Most audiences won’t be familiar with Danna Davis. Fighting in the US army, hers is a story that is remarkable and harrowing in places, after being sexually abused, losing her lover, and coping with the aftermath and continuing to survive. Mary Jane Wells gives this solo performance in a wheelchair, on account of an accident occurring earlier in the show’s run.

Naturally, this restricts Wells’ performance slightly, but she doesn’t let it hold her back and expresses herself enough through her expressions, gesture and delivery. She performs multiple characters fluidly and infuses them with personality, including her traditional Southern mother and a condescendingly cosy Irish therapist. There are elements to her performance that indicate her talent and experience, but put them all together and a problem arises. The creative choices of her performance, potentially influenced by Susan Worsfold’s direction, begin to feel artificial, with lines delivered so over-dramatically that they dilute the believability of the performance. The occasional dark comedy never blends comfortably with the dramatic tone of the rest of the show, acting as a jarring interlude between chapters of her life. Crucially throughout the performance, it is always clear that Wells is acting. Her performance only ever gives the impression that she is telling a story, and never that she has lived it.

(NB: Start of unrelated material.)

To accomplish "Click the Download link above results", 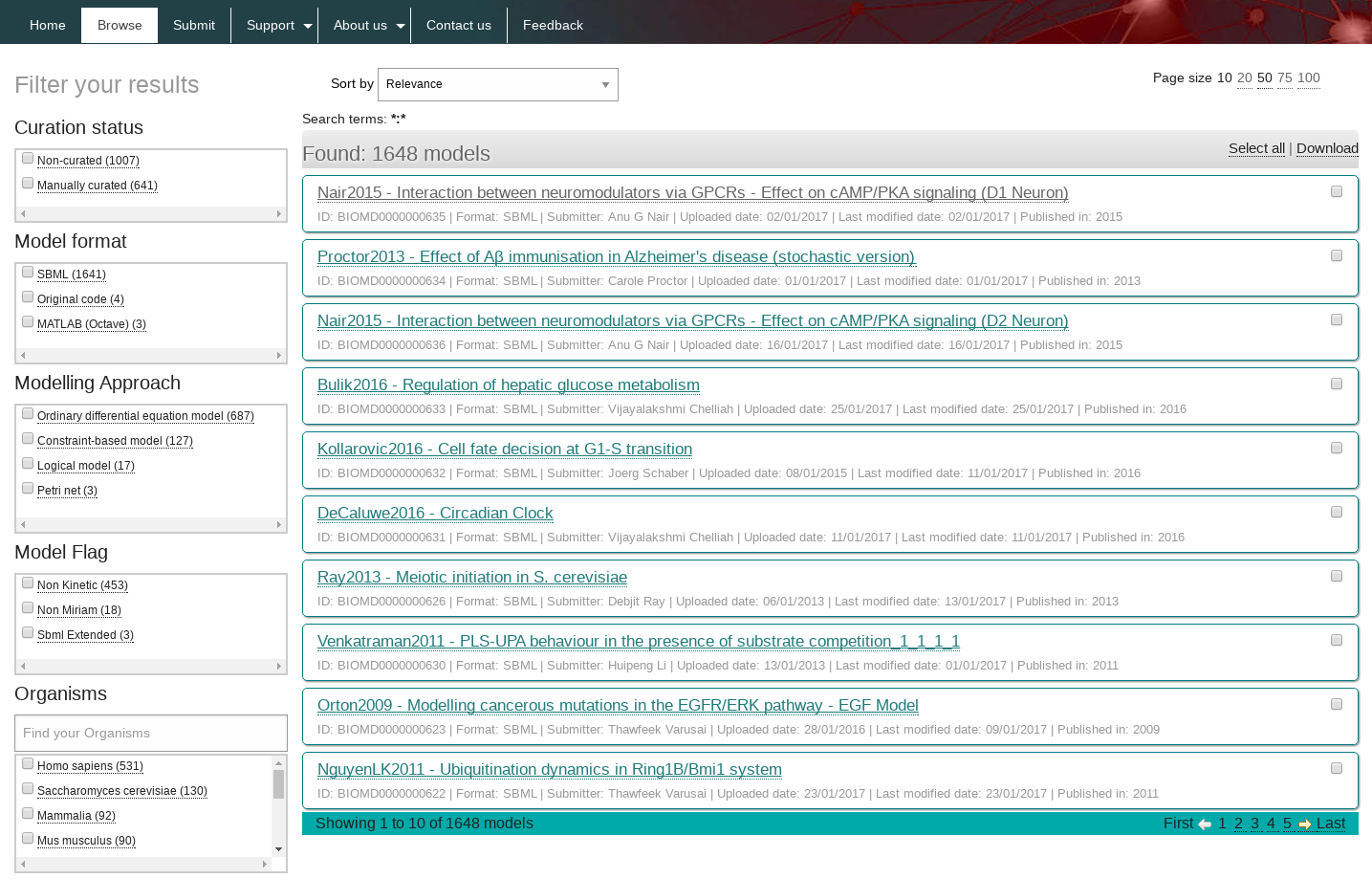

This is especially a shame given the beauty of some of the writing in this show. The recurring imagery of swimming with sharks is especially heart-breaking, and the description of Davis’ vengeful fantasies are vividly and mercilessly detailed. Her road to forgiveness is made more meaningful by a script that does not hold back in discussing the darker moments of her life. Even so, some of this writing can be difficult to make out through the frantically rushed direction. When the action is unfolding it becomes near impossible to follow what is happening, let alone be emotionally involved. A plotline that obviously has great emotional weight is never fully explained, or at least is done so without the time it is owed. The sound design also proves a hindrance, often being loud and giving indications of setting that could have been perfectly well explained without the unnecessary noise. Heroine is sadly let down by a production that does not do justice to the bravery of its subject.